Alberto Crespi, l’Unità
Un’idea da film alla John Houston (per citare un regista e attore venerato da Giannini), buona anche per un Tarantino sanguinario, che si è tradotto in un noir un po’ strampalato, continuamente scosso da bizzarre idee di sceneggiatura e di regia (…) A Giannini il merito del suo coraggio e di uno sguardo libero e non omologato.

Dario Zonta, MYmovies.it
Giancarlo Giannini torna alla regia dopo il suo esordio in Terno secco e lo fa con un film tanto ambizioso quanto stralunato, difficilmente collocabile all’interno di una specifica esperienza cinematografica che non sia quella di un attore poliedrico ed eccentrico, amante del cinema e delle sue proprietà mimetiche. Il film è pervaso di citazioni, a partire dal nome del suo protagonista, Nikita, e di omaggi ai maestri del cinema, a cominciare da John Huston. E chissà, forse un soggetto così particolare (la caccia all’uomo) avrebbe davvero potuto incuriosire il cacciatore Huston.

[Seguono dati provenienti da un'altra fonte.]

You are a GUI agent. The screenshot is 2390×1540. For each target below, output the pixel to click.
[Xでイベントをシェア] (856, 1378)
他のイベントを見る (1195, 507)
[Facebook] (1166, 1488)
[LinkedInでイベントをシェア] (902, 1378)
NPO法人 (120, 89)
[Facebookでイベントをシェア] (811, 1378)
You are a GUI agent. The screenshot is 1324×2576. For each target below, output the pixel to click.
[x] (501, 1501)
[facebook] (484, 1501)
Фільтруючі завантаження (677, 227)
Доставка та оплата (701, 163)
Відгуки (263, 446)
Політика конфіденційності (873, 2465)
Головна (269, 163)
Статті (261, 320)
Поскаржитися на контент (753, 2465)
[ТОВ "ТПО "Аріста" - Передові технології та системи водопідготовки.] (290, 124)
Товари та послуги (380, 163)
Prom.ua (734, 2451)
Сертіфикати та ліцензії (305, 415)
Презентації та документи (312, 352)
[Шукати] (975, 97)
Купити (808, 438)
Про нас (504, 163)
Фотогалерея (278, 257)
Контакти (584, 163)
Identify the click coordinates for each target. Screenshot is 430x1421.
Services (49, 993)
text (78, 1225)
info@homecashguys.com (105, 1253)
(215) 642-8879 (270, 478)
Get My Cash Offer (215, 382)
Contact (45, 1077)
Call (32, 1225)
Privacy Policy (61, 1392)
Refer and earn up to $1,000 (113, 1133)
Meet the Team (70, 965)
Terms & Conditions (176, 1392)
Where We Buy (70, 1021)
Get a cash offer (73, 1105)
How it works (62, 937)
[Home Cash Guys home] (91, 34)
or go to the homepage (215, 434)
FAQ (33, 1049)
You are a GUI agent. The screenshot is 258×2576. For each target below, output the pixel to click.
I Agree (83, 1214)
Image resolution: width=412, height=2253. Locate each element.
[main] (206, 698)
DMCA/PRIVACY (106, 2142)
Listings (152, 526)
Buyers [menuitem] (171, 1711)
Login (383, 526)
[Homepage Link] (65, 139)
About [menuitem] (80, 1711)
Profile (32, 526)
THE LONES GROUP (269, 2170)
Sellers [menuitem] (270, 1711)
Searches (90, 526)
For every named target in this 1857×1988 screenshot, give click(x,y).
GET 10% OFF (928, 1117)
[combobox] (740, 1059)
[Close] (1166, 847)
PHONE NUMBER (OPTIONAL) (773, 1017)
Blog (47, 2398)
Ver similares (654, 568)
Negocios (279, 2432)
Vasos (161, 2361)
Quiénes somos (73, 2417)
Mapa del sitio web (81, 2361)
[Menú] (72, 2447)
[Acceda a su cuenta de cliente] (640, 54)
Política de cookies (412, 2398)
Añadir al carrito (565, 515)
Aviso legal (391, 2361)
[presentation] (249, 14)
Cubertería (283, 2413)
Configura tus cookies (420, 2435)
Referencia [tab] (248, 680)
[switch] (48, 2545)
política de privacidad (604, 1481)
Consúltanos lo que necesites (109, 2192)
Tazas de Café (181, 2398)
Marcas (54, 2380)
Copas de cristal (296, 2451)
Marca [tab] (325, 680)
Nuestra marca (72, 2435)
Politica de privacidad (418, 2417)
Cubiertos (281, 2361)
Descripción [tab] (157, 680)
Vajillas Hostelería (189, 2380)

Giannini ha inseguito questo progetto cinematografico per molti anni, facendone quasi un’ossessione, e tali sono state le difficoltà, che s’è inventato anche produttore, pur di realizzarlo. Il risultato è tutto nella visione eccentrica del regista e interprete Giannini, che riversa nel film la libertà del suo sguardo intrepido senza preoccuparsi di essere eccessivo, strampalato e disturbante.

Massimo Giraldi, Cinematografo.it
Nel faticoso sviluppo narrativo, la linearità del copione evapora lentamente di fronte alla necessità di dare un senso ai pezzi sparsi del racconto. Se, dopo oltre cento film interpretati, il Giannini attore permette a Nikita di avere un volto minimamente credibile, nella seconda prova da regista il Giannini direttore resta impantanato nel vago e nell’indistinto. Che film è quello che vediamo? Un drammatico, un thriller metafisico, un trattato di filosofia esistenziale? Il ricorso a molte citazioni di storia del cinema (da lui stesso dichiarato) apre qualche spiraglio sull’idea di un puzzle espressivo, come un vestito di Arlecchino, ma non aiuta a dare un’identità precisa all’operazione. Prevale un manierismo di fondo, confermato dalla presenza di F. Murray Abraham (Braque), uomo ambiguo e infido, tutto disegno e poca sostanza. Silvia De Santis è la donna che circuisce Nikita. Con modi quasi viscontiani.